When the curtain lifted, so did the stomach butterflies in three Outma Sqilx’w Cultural School students as they performed in front of 3,000 people at Toronto’s Sony Centre for the Performing Arts.
“I was so nervous,” admits Gracianah Gallicano, a Grade 8 student at Outma, who performed on May 23.
“I just started taking big, deep breaths and we all just were encouraging each other and hyping each other up.”
Gallicano, along with Delaney Pierre and Seanna Edward, were among 120 students, in grades 7 to 12, chosen from Indigenous communities across the country to participate in the 12th annual Indigenous Youth Dance Show — presented by Outside Looking In, a national-based organization that offers high school accredited dance program.
Using dance as a catalyst, the charitable organization pairs some of Canada’s hippest choreographers with participating schools in which the students are inspired to pursue education, engage in self-expression and celebrate empowerment.
After being assessed on academic progress, attendance, dance performance and behaviour, the trio were chosen to the Tim Horton Children’s Foundation camp in St. George, Ont. two weeks in advance of the Indigenous Youth Dance Show, where they engaged in daily rehearsals, camp activities and team building exercises to prepare for their performances. The Outma students were the only ones from B.C. chosen to participate.
Pierre said she also was very nervous when it came time to show off their dance skills, despite spending four hours a month with her dance instructor Jordan Fassina (from Vancouver).
The trio have also spent several hours a week, since November 2018, practicing the routines on their own leading up to the performance.
“When the curtain went up, the lights were shining in my eyes so I couldn’t see too much, but oh yeah there was definitely around 3,000 in the audience. I could kind of see the first three rows, and in the first row I just saw people cheering us and smiling.

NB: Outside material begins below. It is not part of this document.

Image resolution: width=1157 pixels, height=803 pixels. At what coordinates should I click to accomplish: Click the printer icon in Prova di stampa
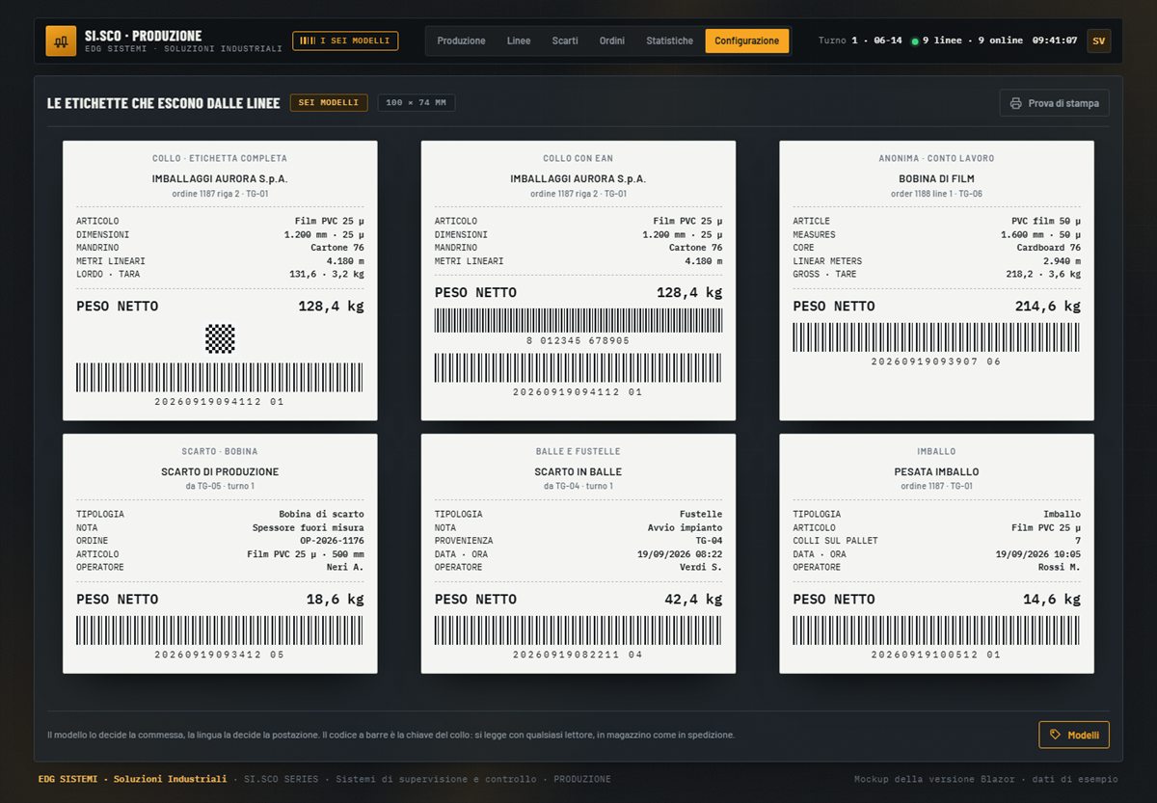[x=1016, y=103]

It makes you feel really good,” said Pierre.
For Edward, it was more than just a dance experience.
“It was cool meeting new people from different communities and getting to know what it feels like to work with different dancers on your level and higher,” she said.
“It was so overwhelming but the crowd was there cheering us on when it came to performing. The hardest part was leaving on the lsat day because we got to know so many kids. There was a lot of emotions.”
After the experience, all three of the girls said they are interested in pursuing entering dance classes.